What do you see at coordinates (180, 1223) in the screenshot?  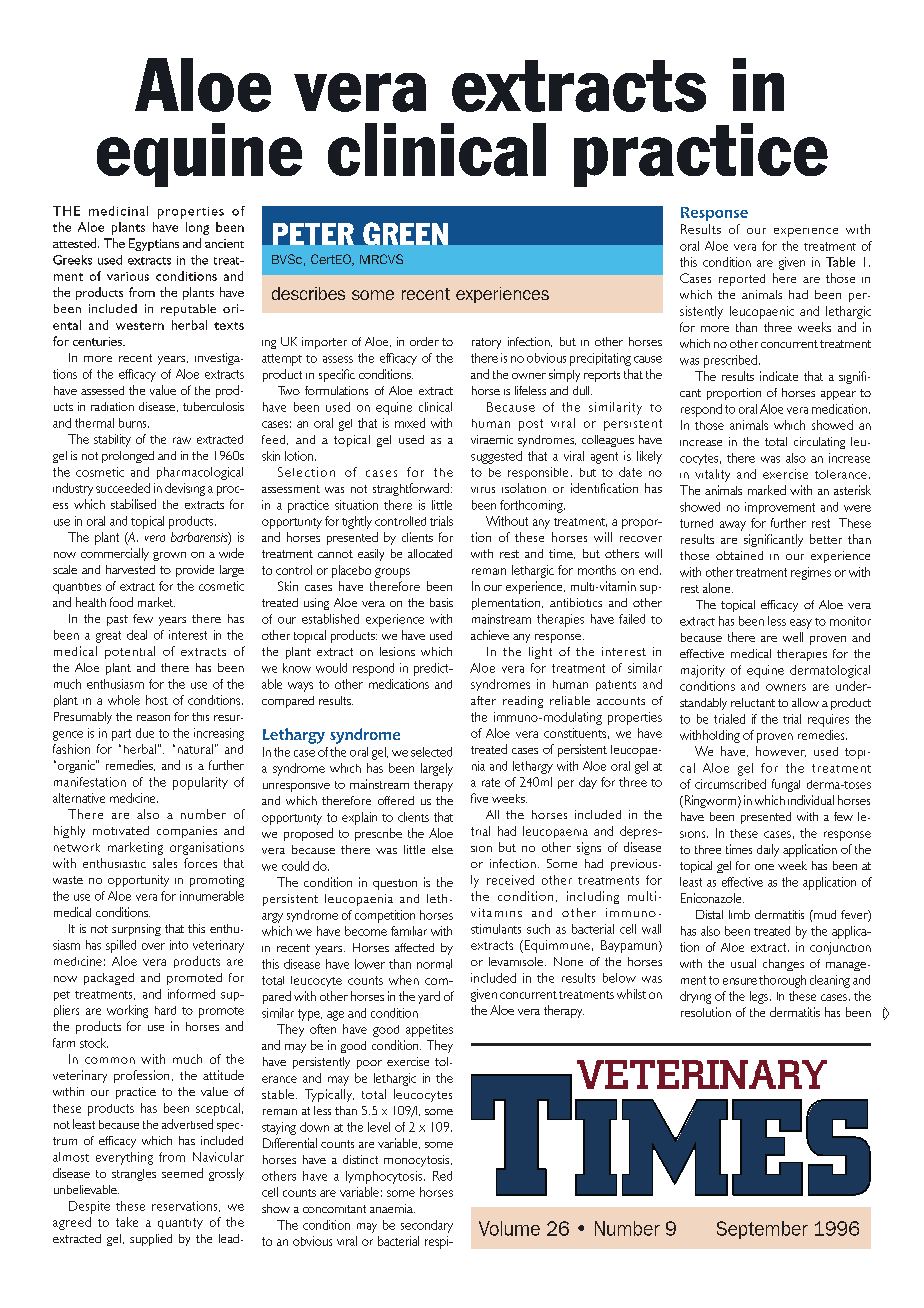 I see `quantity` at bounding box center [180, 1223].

++++

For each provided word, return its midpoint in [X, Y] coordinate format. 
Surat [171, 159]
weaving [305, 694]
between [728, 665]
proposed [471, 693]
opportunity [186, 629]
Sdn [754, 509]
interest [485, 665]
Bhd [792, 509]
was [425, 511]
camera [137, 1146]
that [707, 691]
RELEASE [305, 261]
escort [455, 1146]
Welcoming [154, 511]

++++

Request
Add 148 to every coordinate in the answers for the rows in the stretch from the line containing "Sdn [754, 509]" through the line containing "Welcoming [154, 511]", then give those lines again with their requests included.

Response for this exercise
Sdn [902, 657]
interest [633, 813]
Bhd [940, 657]
was [573, 659]
camera [285, 1294]
that [855, 839]
RELEASE [453, 409]
escort [603, 1294]
Welcoming [302, 659]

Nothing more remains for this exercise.